I scrambled to my feet with Dave’s hand pulling me up, and Jason’s hand on my shoulder to steady me. Greiche dragged his body and untucked attire towards Escher, who stood there glaring with her arms crossed. “Miss –”

“Just tell me what you did.” She said coldly.
Greiche remained calm and avoided my stare. He just looked blankly at Escher. Not saying a word.
“Tell me.”
“He and his friends were being loud and I couldn’t hear my friend next to me even. I kept saying ‘what?’ to him over and over again. And I was getting really mad about it. So I told them to be quiet.” He wasn’t going to tell the whole story.
“He did push him against the locker.” Dave interjected. Damn, I didn’t want to complicate things further.
Escher faced Greiche, “Is that true?”
“I couldn’t –”

“No, you know what…. Forget it! I don’t know who’s in the wrong here, but this will be reported. Go to lunch, boys. We will be getting to the bottom of this. Derrick, are you all right?” I nodded, still shaken. “OK. Gentlemen…” And she walked off. So did Greiche.

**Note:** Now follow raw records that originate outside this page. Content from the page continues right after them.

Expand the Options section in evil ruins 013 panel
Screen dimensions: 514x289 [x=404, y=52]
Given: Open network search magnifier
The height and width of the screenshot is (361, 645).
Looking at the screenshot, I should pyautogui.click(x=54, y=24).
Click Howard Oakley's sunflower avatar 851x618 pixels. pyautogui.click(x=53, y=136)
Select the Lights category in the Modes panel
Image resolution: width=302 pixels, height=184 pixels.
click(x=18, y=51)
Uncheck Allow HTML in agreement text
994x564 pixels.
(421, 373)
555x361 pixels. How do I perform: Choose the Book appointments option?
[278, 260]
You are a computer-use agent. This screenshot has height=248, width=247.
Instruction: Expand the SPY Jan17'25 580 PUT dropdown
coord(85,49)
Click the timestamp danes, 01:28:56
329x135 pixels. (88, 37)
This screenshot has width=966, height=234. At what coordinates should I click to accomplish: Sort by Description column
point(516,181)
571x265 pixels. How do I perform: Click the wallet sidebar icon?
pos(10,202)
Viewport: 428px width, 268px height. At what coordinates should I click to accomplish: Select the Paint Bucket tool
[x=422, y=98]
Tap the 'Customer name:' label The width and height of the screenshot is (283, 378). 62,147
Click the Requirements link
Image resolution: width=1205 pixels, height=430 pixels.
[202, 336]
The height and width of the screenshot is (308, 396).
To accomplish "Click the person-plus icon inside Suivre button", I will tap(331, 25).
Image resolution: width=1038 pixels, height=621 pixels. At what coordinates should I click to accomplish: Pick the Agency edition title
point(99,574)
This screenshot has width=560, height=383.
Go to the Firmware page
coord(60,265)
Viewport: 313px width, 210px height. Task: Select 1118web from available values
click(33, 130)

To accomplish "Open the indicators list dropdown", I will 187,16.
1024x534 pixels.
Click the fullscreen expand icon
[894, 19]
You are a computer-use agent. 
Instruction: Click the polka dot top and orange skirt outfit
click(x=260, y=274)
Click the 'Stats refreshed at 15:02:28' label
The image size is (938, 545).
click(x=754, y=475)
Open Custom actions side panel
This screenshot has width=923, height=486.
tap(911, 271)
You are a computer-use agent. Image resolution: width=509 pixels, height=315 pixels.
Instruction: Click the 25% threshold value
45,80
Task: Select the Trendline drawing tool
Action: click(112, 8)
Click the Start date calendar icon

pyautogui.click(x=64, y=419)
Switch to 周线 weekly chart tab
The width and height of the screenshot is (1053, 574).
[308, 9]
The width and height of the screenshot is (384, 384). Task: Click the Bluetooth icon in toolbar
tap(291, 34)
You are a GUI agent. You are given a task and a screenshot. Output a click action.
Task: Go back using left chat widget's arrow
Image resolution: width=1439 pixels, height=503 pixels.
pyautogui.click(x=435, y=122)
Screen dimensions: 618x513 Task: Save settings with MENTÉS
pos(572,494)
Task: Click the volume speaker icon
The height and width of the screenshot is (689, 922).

I stood there for a moment before realizing that I was incredibly light-headed. “Oy…”
“Sit down.” Jason lightly pushed me down and I began to slide down against the locker I had just been pushed into moments before. My ass touched the cold floor, settling there while Dave and Jason kneeled by my side. “We’ll defend you, you know.”

“Yeah man, we will.” Dave nodded alongside Jason, “That was BS. You shouldn’t be in trouble for what he did.”

“Uh, thanks.” We sat there throughout lunch and said nothing more, watching teachers and students pass by with urgency, hurrying to the lunch line or their office, and not stopping to look at us. I didn’t budge till it was five minutes before class. Just when things get so good, they go to the shits. It would always be like this.

I sat in English class with Greg by my side. I didn’t speak to him. He kept his silence too, perhaps sensing something was up. I kept my head nestled in my hands until Caldwell walked into the classroom fuming at a breaking point.

“SHUT IT AND SIT DOWN!” He yelled. I jostled up from my seat. He walked to the back of the room as everyone fell silent. Our mouths were closed shut, not even twitching the slightest bit. Periods like this really sucked. I could tell this wasn’t going to be a good one. Caldwell didn’t go to sit in his chair as usual. Instead, he stood up at the back of the class, leaning on the counter that lined the back wall with worksheet and stray essays lying across it. He looked down at his feet.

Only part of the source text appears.